(Task goal):
Count the lines in the entries below that contain the string "output". Give only the number.

— start Records supplied —

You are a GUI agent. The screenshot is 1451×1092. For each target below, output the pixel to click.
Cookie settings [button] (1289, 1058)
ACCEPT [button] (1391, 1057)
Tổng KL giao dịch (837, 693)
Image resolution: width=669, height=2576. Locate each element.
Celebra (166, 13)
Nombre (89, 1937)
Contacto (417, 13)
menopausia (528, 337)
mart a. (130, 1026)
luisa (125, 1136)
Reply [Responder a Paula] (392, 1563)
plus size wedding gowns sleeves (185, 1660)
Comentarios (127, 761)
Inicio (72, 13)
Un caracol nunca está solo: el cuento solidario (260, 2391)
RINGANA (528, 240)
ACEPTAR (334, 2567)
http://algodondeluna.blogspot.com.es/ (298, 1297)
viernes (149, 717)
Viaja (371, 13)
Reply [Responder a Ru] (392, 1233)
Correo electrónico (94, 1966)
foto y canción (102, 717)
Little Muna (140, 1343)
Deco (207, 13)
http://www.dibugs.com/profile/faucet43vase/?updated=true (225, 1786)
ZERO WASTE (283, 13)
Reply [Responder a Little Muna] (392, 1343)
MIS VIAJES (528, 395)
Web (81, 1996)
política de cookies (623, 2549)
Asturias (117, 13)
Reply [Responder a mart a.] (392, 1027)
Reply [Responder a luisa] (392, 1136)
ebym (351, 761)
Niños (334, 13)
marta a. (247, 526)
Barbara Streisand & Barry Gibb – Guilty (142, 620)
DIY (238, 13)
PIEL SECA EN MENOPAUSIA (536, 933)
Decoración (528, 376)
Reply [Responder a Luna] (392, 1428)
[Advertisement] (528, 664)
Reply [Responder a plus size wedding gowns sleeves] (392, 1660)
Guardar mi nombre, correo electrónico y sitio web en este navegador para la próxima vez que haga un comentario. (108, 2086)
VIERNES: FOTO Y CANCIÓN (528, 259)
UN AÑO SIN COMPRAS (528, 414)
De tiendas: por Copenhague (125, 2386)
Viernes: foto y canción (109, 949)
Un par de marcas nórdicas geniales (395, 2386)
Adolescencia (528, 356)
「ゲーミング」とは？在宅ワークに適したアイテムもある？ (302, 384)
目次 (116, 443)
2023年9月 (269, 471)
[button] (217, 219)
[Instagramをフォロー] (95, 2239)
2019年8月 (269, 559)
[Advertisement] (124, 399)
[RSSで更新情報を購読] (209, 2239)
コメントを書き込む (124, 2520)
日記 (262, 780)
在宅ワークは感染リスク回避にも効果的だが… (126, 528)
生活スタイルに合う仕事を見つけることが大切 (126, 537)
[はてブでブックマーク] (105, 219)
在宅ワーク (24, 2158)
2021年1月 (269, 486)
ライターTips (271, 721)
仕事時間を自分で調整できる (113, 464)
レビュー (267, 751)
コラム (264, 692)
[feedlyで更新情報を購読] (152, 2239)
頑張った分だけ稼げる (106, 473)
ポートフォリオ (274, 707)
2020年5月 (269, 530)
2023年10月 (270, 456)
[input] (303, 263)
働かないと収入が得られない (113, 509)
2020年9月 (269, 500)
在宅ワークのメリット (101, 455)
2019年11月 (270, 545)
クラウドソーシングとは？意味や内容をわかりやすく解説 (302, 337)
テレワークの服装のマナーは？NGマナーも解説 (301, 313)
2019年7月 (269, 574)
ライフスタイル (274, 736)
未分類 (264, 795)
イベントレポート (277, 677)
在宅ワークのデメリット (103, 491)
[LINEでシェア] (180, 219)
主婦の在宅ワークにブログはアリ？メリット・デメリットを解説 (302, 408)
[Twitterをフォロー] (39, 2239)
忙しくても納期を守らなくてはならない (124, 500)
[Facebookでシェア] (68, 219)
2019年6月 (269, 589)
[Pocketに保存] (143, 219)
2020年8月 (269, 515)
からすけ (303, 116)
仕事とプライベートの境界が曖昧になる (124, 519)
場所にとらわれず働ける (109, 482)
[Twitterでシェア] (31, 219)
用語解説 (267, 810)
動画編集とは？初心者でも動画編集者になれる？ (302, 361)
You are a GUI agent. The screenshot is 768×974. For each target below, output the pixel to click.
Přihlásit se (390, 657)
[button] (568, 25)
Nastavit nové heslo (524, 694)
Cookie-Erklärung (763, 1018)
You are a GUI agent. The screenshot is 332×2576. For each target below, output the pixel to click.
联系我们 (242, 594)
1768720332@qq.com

— end Records supplied —

(Completed task):
3